#### REQUIREMENT:
Your reply should hold exactly the lines from the one that contains "You are a computer-use agent. Image" through the end of the data. Repeat them word for word.

Top of RECORD EXCERPTS

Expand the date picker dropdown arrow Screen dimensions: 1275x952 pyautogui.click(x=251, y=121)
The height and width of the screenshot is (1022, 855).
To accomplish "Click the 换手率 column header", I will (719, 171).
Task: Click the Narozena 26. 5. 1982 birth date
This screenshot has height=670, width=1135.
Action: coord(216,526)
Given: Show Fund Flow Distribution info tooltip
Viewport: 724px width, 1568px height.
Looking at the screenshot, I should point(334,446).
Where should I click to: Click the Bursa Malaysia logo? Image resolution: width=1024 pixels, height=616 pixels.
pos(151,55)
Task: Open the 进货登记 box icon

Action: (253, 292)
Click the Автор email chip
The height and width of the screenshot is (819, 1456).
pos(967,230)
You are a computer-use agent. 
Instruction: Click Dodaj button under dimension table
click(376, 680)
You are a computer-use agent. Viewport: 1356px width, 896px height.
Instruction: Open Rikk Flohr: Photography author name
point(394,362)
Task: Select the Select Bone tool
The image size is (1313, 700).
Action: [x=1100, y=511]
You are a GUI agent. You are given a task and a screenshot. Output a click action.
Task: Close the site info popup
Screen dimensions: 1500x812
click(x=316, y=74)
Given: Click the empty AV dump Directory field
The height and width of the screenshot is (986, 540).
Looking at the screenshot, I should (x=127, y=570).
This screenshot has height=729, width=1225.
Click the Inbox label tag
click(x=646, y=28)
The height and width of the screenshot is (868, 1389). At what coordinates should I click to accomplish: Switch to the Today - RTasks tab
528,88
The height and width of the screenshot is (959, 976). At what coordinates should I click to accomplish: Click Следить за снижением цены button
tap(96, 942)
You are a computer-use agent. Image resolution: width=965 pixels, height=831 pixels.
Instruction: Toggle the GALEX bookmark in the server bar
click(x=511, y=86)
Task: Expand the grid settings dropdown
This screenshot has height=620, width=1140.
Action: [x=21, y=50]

Bottom of RECORD EXCERPTS

#### ANSWER TO THE EXERCISE:
You are a computer-use agent. Image resolution: width=965 pixels, height=831 pixels.
Instruction: Toggle the GALEX bookmark in the server bar
click(x=511, y=86)
Task: Expand the grid settings dropdown
This screenshot has height=620, width=1140.
Action: [x=21, y=50]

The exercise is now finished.